En respuesta a estas actividades, el Comando Norteamericano de Defensa Aeroespacial (Norad) informó que cazas estadounidenses rastrearon a los cuatro aviones rusos que estaban realizando la misión de patrulla cerca de Alaska. Norad detectó, específicamente, dos bombarderos Tu-95 y dos cazas Su-35, lo que llevó al comando a desplegar un avión de alerta temprana E-3, además de cuatro cazas F-16 y cuatro aviones cisterna KC-135, con el objetivo de identificar y seguir a las aeronaves rusas durante su operación, destacando la elevada tensión que estas interacciones generan en la región.
El Kremlin defendió la legalidad de estas patrullas, asegurando que todos los vuelos de las Fuerzas Aeroespaciales de Rusia se llevan a cabo en estricto cumplimiento de las normas internacionales sobre el uso del espacio aéreo.

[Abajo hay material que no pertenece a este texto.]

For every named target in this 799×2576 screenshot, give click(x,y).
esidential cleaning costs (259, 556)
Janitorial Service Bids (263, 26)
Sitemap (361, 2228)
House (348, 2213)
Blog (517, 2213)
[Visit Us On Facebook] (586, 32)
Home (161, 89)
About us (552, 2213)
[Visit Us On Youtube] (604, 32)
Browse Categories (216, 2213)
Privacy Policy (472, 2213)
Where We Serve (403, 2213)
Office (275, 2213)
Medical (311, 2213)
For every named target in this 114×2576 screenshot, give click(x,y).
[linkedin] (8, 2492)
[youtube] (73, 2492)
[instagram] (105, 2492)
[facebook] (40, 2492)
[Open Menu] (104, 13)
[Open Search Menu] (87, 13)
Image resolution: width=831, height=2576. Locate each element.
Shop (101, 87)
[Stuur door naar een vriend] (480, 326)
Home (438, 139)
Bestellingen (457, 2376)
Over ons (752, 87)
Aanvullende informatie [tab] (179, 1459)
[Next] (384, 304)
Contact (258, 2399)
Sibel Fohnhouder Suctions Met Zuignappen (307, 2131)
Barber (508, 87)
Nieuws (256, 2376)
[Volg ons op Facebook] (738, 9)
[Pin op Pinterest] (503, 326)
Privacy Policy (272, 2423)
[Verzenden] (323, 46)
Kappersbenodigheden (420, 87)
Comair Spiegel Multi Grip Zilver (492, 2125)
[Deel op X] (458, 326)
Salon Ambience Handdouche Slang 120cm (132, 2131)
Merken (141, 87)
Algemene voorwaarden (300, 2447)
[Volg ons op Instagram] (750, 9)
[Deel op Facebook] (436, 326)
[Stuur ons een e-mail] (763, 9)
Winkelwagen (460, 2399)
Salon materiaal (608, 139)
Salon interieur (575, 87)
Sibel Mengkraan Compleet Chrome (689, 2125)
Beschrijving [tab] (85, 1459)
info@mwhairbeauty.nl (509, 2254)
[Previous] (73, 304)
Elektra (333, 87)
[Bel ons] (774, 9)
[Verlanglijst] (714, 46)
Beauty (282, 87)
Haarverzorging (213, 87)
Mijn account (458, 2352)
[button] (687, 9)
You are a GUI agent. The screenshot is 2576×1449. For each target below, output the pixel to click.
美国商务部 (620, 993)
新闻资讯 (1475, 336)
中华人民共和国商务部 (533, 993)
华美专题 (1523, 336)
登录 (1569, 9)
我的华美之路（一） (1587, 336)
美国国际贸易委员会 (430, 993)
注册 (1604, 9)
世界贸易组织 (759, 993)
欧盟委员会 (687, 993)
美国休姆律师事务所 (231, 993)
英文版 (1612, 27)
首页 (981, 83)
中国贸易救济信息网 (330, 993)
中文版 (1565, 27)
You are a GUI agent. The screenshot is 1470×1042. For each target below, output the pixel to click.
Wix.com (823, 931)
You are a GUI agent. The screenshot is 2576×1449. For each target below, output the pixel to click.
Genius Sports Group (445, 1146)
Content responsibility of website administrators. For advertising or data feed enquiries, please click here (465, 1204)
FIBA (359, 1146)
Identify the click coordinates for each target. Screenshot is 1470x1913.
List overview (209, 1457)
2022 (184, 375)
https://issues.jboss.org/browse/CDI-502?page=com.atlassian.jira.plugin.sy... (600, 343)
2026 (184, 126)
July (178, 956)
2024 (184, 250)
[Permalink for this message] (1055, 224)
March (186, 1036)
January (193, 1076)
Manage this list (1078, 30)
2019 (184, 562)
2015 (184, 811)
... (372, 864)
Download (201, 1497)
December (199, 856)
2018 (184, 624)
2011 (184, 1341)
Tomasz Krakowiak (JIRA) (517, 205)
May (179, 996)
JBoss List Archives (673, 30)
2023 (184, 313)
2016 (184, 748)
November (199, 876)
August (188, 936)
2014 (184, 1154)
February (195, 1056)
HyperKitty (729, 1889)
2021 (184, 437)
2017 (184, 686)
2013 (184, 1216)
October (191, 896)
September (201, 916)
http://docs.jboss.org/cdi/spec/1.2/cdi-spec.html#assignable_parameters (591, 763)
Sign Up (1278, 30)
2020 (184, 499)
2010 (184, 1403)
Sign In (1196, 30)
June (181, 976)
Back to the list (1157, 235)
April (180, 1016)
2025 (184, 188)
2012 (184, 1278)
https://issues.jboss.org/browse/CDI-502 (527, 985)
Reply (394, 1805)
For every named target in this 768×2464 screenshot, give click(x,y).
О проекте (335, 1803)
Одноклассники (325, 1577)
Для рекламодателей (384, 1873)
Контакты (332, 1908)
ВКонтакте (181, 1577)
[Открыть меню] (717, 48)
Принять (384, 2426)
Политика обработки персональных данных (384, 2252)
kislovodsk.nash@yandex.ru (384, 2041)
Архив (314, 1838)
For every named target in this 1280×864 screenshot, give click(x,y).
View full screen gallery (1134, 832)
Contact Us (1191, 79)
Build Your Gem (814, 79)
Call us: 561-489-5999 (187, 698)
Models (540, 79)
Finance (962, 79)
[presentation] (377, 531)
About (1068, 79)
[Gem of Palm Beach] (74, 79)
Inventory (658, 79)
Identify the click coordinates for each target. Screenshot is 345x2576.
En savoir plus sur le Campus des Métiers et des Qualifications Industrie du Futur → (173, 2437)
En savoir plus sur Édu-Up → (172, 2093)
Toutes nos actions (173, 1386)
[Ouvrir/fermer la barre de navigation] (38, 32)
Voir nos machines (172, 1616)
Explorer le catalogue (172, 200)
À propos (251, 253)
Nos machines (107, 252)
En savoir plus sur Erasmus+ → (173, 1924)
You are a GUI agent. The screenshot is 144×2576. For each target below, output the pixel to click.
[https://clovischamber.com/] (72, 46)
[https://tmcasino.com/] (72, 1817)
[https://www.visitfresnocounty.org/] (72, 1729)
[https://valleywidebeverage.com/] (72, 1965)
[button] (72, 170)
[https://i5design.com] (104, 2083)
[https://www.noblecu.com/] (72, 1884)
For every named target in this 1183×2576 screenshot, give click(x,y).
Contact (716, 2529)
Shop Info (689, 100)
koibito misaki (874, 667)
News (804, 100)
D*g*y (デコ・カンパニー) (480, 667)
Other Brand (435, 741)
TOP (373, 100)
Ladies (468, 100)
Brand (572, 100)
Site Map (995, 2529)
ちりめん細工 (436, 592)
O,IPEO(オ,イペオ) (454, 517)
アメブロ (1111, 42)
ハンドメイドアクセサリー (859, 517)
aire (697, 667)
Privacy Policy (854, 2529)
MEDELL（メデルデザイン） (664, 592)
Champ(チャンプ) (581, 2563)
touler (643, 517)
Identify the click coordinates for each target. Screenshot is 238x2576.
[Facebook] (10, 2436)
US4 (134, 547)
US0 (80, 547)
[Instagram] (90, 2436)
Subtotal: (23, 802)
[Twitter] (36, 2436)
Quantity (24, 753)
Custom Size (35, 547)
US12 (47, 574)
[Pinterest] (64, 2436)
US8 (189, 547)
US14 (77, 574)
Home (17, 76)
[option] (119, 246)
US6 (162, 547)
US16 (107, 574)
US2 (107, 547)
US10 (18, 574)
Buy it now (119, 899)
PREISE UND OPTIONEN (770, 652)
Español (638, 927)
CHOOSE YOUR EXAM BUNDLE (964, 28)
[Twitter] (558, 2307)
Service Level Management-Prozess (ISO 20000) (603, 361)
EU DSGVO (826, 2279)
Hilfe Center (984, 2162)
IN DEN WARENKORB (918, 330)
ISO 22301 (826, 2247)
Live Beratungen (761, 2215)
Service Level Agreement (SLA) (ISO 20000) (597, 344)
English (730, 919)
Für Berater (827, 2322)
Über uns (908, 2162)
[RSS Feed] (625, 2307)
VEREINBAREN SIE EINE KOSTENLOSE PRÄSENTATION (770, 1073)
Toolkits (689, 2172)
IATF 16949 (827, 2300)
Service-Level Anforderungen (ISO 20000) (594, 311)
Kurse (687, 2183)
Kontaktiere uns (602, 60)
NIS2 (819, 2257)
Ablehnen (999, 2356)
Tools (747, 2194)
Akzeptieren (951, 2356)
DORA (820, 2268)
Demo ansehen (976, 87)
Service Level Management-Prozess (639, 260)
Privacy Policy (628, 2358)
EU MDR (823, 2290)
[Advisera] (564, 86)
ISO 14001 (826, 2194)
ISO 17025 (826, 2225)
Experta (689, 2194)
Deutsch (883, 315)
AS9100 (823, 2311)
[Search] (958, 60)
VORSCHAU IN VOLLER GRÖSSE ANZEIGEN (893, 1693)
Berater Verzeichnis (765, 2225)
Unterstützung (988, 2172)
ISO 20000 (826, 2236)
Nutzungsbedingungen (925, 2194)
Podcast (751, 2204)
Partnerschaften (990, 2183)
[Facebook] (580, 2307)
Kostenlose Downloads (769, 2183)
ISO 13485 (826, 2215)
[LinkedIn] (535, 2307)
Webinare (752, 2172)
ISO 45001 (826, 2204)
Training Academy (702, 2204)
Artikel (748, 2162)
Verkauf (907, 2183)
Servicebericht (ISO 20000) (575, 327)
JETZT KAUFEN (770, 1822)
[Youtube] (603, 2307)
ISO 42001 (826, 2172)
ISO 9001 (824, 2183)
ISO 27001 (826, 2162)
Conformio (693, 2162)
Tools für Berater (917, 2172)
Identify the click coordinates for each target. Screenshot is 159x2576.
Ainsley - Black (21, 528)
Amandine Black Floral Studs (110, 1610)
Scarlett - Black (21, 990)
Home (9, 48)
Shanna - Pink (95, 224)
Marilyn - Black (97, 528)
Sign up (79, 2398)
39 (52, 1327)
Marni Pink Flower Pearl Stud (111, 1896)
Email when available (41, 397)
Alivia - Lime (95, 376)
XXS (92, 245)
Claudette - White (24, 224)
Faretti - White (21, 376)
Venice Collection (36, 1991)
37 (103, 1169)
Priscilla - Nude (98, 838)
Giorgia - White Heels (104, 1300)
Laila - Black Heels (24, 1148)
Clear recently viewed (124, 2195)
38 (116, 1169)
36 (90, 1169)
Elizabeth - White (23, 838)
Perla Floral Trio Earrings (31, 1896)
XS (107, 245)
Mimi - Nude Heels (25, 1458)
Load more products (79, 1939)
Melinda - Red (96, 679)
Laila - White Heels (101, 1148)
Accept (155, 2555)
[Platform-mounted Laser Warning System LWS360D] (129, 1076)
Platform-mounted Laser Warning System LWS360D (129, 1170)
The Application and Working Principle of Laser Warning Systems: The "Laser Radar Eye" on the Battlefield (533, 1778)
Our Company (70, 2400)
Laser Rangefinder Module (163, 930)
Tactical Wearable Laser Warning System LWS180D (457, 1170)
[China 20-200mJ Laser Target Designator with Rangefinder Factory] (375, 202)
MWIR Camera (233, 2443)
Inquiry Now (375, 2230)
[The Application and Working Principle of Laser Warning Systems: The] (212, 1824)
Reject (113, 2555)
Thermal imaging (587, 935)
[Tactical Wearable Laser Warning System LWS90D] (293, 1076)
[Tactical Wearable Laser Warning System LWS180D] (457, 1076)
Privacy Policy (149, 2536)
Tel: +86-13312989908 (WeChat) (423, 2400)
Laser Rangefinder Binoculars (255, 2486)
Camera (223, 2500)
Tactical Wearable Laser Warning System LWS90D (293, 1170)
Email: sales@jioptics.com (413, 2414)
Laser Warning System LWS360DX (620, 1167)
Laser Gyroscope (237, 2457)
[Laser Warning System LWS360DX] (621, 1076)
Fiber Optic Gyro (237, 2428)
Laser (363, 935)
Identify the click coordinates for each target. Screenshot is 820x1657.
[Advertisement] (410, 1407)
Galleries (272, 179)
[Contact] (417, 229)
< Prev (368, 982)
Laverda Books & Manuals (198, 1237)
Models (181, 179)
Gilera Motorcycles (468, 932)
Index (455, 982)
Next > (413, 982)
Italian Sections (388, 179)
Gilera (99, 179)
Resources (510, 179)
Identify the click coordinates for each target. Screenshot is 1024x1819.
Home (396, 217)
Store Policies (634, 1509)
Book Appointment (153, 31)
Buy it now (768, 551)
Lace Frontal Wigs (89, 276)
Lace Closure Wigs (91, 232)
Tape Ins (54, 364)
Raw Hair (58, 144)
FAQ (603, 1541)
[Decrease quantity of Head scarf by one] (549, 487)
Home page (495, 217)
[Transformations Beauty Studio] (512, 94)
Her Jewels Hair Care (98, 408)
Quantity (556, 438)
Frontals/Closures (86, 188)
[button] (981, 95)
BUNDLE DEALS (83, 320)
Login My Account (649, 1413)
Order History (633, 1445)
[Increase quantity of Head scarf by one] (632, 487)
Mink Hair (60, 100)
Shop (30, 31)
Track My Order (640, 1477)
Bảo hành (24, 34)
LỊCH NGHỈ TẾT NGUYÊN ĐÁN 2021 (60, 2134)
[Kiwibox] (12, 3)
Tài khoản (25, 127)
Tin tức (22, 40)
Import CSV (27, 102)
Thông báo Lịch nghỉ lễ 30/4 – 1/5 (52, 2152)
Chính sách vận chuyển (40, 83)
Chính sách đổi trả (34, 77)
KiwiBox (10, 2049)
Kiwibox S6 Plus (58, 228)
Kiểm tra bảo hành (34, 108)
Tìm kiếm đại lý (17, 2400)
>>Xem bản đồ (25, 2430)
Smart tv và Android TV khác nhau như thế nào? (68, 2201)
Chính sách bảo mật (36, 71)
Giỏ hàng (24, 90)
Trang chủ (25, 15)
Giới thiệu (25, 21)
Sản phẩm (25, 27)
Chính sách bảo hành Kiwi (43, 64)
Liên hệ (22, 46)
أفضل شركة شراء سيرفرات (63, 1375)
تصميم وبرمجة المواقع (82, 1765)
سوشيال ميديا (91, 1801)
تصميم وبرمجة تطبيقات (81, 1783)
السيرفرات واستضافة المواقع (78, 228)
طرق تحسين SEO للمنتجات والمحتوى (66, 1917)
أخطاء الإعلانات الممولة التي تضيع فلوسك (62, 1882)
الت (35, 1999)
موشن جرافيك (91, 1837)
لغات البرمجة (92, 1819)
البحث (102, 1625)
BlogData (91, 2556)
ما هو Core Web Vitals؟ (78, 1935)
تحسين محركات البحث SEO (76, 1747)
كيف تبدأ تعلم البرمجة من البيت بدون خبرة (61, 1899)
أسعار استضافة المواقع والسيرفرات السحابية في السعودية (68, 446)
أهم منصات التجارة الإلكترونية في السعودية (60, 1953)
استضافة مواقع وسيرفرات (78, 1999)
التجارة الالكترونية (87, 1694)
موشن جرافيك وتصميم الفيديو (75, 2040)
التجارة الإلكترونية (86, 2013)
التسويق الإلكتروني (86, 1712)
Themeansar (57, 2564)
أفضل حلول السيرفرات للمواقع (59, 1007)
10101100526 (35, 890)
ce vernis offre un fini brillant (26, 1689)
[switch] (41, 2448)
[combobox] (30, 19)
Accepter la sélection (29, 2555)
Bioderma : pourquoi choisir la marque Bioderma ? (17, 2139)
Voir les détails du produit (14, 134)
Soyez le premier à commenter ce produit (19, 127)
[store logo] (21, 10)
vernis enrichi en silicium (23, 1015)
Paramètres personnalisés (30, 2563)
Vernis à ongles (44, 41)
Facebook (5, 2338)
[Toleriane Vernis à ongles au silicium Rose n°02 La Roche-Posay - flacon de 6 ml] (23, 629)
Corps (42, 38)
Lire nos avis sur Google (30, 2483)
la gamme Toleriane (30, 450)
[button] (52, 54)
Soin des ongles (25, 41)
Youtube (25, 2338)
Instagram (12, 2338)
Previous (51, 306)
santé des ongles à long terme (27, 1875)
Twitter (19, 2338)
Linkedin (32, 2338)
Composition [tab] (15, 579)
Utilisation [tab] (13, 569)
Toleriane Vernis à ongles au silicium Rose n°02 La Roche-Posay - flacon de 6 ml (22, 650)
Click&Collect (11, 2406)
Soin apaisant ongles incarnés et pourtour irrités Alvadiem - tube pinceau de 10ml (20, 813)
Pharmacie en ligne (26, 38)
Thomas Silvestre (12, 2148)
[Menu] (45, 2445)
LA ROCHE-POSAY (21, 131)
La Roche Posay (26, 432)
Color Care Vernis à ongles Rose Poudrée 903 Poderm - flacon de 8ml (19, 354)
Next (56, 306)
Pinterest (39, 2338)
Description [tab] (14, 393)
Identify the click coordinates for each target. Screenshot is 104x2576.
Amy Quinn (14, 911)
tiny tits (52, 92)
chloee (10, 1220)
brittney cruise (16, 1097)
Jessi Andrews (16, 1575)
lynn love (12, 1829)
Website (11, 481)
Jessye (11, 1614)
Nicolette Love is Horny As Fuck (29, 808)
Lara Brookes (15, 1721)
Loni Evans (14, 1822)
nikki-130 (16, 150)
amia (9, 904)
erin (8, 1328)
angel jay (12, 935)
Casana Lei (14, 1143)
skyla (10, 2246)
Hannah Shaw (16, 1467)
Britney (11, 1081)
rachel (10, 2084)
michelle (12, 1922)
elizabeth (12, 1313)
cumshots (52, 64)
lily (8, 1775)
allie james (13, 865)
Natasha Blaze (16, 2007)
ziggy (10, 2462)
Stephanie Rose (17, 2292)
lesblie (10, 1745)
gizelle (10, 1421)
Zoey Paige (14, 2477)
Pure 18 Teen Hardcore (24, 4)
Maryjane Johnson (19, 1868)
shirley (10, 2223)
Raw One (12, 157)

La aviación estratégica rusa, que incluye una flota de poderosos bombarderos como el Tu-160, Tu-95MS y Tu-22M3, ha estado realizando estas misiones regularmente, a pesar de la actual confrontación bélica en Ucrania. Estas operaciones han sido vistas como un medio para reafirmar la presencia militar rusa en aguas que son de importancia geopolítica, no solo para Moscú, sino también para sus adversarios en el oeste.
Históricamente, estos vuelos estratégicos ruso-americanos han sido motivo de preocupación y ocasiones de tensión en la región del Ártico y en el océano Pacífico. En agosto, por ejemplo, aviones rusos ya habían patrullado sobre aguas neutrales del mar de Barents, una demostración de la proyección de poder que Rusia está consolidando en áreas cercanas a las costas estadounidenses. La continua actividad de sus bombarderos estratégicos resalta la importancia del eje ruso en la seguridad del Ártico y su capacidad para contrarrestar sistemáticamente las incursiones de sus rivales.
A medida que las tensiones geopolíticas siguen en aumento, las misiones de patrullas aéreas por parte de Rusia y el monitoreo por parte de EE. UU. de estas actividades se perfilan como un apartado crucial en la dinámica de seguridad regional. La comunidad internacional mantiene una mirada atenta a las acciones de ambas potencias, que, en el contexto de la guerra en Ucrania y las crecientes ambiciones militares de Rusia, podrían definir el futuro de la estabilidad en el norte del continente americano y más allá.